Hz. Nuh (a.s)
Hz. İdris göğe çekilmeden önce halkı aydınlatmaları için ümmetinden bazı din alimlerini görevlendirmişti. Bu alimler, Arap yarımadasının farklı yörelerindeki insanlara doğru yolu göstermek için, ellerinden gelen gayreti gösteriyorlardı. Güzel ahlakları ve tatlı sohbetleri sebebiyle, halk tarafından, sevilen ve sayılan bu alimler, vefat ettikten sonra, insanlar onları hayırla anmak ve hatıralarını yaşatmak için heykellerini yapmaya karar verdiler. Bunun üzerine Vedd. Suva, Yegüs, Yeük, Nesr adlı bu çok kıymetli kişilerin heykelleri yapıldı.
Daha önce iman edenler, farz ibadetlerini yapıyor. bunun yanı sıra bu heykellerin etrafında, toplanıyor, onların nasihatlerini hatırlıyor ve gösterdikleri doğru yoldan ayrılmamaya çalışıyorlardı. Önceleri iyi niyetle yapılan bu hareketler, ileri ki zamanlarda, yanlış sonuçlar vermeye başladı. Çünkü bu heykellerin dikiliş gayesini hatırlamayan, bilmeyen insanlar, zamanla bunlara tapmaya başladı. Yeryüzünde Yüce Allah’ı terk edip puta tapınma adeti de böylece başlamış oluyordu. Artık insanlar Allah’a ibadetten uzaklaşıp, kendi elleriyle yaptıkları, tahtadan, tunçtan, çamurdan heykellere tapıyorlardı.
Bunun üzerine Yüce Allah Hz. Nuh’u kırk yaşındayken peygamberlikle görevlendirdi. Hz. Nuh Mezopotamya’da bugünkü Küfe şehrinin bulunduğu yerde yaşıyordu. Hz. İdris’in torunuydu. Peygamberlik görevini alınca önce halkı tek tek gizliden gizliye davete başladı. Belli bir müddet sonra ise davetini açıktan açığa yapmaya başladı.
– Ey kavmim Allah’a ibadet edin. Ondan başka ilahınız yoktur. İyi yürekli, temiz ve güzel ahlaklı olanlar, bu davete evet demişlerdi. Bunların çoğunluğunu yoksul kimseler oluşturuyordu.
Zengin kibirli zalim kötü huylu kimseler ise putperestlikte ısrar ediyor, üstelik, Nuh Aleyhisselam’a
ağır hakaretlerde bulunuyorlardı. Onlar Hz. Nuh’u dinlememek için, kulaklarını tıkıyor, yüzünü
görmemek içinde elbiseleriyle başlarını örtüyorlardı. Putperestler, Hz. Nuh’a inananların azda olsa artmaya başladığını görünce bu gidişe engel olmak için, müminlerle alay etmeye onları küçük düşürücü, kötü davranışlarda bulunmaya başladılar. Halbuki Hz. Nuh ve müminler onların kötü davranışlarını sabırla karşılıyorlardı.

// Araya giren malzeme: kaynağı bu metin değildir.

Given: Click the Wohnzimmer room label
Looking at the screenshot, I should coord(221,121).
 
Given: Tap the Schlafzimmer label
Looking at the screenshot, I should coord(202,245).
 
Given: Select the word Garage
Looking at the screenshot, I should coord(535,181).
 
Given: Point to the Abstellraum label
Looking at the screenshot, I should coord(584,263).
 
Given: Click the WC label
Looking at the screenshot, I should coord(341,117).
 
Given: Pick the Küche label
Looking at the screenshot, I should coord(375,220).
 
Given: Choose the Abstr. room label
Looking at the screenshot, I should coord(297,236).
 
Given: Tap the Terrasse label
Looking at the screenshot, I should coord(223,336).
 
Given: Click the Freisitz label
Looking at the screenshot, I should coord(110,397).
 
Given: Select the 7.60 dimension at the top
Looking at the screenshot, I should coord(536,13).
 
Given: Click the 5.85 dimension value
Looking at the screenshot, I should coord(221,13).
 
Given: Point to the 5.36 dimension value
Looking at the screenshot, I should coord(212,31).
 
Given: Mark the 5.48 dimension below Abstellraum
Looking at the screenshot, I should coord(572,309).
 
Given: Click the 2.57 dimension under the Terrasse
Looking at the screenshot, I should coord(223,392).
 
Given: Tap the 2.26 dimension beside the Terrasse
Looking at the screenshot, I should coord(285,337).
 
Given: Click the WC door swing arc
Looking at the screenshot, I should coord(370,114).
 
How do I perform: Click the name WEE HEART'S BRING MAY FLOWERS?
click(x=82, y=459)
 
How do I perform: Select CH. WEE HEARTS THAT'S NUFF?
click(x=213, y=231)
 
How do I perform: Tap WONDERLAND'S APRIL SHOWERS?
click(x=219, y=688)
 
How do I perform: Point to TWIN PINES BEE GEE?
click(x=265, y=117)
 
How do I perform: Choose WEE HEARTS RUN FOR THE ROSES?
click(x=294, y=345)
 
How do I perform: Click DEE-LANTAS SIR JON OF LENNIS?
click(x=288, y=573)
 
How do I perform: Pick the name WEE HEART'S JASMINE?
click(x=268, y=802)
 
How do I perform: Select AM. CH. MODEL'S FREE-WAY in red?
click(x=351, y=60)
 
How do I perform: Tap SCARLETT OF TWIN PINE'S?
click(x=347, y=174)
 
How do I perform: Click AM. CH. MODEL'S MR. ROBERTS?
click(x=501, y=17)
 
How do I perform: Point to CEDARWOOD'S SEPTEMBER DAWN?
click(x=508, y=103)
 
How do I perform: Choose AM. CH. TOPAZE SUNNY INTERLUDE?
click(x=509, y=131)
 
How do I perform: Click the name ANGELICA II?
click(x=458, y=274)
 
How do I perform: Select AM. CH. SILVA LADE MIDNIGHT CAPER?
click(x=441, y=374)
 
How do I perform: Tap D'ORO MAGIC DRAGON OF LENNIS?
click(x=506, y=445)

– Ben size, gönderilmiş güvenilir bir peygamberim.
Allah’tan başkasına kulluk etmeyin. Yoksa sizi mahvedecek günün azabından korkuyorum.
Putperestler ise ona şöyle karşılık veriyorlardı:
– Ey Nuh sen peygamber olduğunu iddia ediyorsun. Halbuki sende bizim gibi bir insansın. Bir insan nasıl peygamber olur. Üstelik senin yanında olanlar, aşağı tabakadan, fakir ve yoksul insanlar. Eğer davanda haklı olsa idin, bizim gibi akıllı ve zengin insanlarda, sana tabi olurdu. Senin bizden ne gibi üstün bir tarafın var ki sana uyalım.
– Benden önce gelen peygamberler, birer insan olduğu gibi, bende bir insanım.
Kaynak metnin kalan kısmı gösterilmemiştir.